Um outro conselho também nos parece ilustrar o que afirmamos.
Esse trata da relação entre o trabalho de tratamento e sua elaboração científica. O
aconselhado é que enquanto dure o tratamento o psicanalista renuncie e afazer dele sua
teoria, postergando essa atividade do pensamento para depois que o tratamento encontre
sua finalização, caso contrário, corre-se o risco de fazer no tratamento uma condução que
vá ao encontro das necessidades da elaboração científica, as quais terão a função de
acentuar preconceitos. Melhor será que o psicanalista se guie sem premissas, deixando-se
surpreender pelas novidades que o tratamento possa aportar à experiência psicanalítica e
que submeta tal material a um trabalho de síntese somente depois de concluído. Nesse
ponto, Freud faz uma observação que aproxima o saber psicanalítico do saber teórico:
“seria irrelevante distinguir entre ambas atitudes [elaboração durante e após conclusão do
tratamento] se já possuíssemos todos os conhecimentos, ou ao menos os essenciais, que o
trabalho psicanalítico é capaz de brindar-nos sobre a psicologia do inconsciente (...). Hoje
estamos muito longe dessa meta e não devemos fechar os caminhos que nos permitiriam
reexaminar o já discernido e achar aí algo de novo”. Aqui nos parece exemplar a relação
entre saber técnico, teórico e ético. Freud não deixa de estar afirmando que o saber
psicanalítico produz uma formulação teórica, à qual sempre está associada uma técnica ou
conhecimento, entretanto, se ela existe e deve ser aprendida, sugere que na lida com o caso
particular a síntese desse conhecimento seja suspensa para que novas oportunidades da
capacidade do discernimento analítico possam acontecer.
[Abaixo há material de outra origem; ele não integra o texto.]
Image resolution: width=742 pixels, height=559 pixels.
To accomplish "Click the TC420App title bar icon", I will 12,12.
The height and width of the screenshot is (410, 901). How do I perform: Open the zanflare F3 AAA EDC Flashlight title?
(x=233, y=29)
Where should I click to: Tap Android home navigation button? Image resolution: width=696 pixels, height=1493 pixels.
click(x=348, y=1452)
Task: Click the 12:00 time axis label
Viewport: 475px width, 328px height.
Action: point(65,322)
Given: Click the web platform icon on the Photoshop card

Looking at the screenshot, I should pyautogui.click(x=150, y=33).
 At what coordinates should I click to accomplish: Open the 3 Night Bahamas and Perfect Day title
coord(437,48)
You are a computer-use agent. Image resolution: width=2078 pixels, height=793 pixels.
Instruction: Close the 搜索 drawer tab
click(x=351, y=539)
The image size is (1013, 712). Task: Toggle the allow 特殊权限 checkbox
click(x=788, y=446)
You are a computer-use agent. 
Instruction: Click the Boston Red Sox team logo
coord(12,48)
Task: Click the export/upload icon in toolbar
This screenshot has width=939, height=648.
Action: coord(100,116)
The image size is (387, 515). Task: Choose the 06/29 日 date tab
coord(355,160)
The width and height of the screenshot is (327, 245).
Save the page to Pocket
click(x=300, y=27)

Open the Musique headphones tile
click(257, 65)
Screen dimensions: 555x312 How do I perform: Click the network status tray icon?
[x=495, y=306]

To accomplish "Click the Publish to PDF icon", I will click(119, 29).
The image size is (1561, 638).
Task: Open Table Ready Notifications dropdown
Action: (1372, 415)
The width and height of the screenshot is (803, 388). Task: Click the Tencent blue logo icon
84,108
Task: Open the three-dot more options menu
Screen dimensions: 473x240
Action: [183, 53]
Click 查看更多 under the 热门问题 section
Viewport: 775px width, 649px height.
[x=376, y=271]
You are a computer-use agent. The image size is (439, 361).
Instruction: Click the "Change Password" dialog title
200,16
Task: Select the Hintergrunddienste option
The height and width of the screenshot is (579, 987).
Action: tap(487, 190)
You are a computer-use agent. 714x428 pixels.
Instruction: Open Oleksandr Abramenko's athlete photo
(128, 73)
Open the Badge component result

Bastam esses dois exemplos para ilustrar a tensão que permanece
sempre entre saber técnico-teórico e ético, também quando lidamos com a psicanálise.
Provavelmente todos os outros conselhos fornecidos por Freud nesse contexto teriam assim
também seus desdobramentos. Voltemos então à questão da clínica-escola de psicologia,
uma vez que ela já seja decidida a pautar seus trabalhos pela orientação psicanalítica. O que
podemos concluir? Afirmaremos que a imbricação viável, ética e válida das atividades que
forma a autenticidade de uma instituição clínica-escola de psicologia se realiza através da
ação de seus agentes; a reunião destes numa equipe e em um espaço físico constitui o que
chamaremos a phronesis, o discernimento, a sagacidade da instituição no trato dos assuntos
clínicos de sua competência: acolhimento, encaminhamento, tratamento e formação. Essa
constituição phronética é a formação clínica que age e se transmite, ou seja, que permite
que sua ação possa ser realizada de novo em outras circunstâncias. Como podemos
vislumbrar, não é a transmissão técnica de um saber fazer sabido, mas não deixa de ser um
tipo de saber fazer, saber fazer algo frente à situação concreta que exige a intervenção do
clínico em relação ao retorno da verdade na falha de um saber. Relance.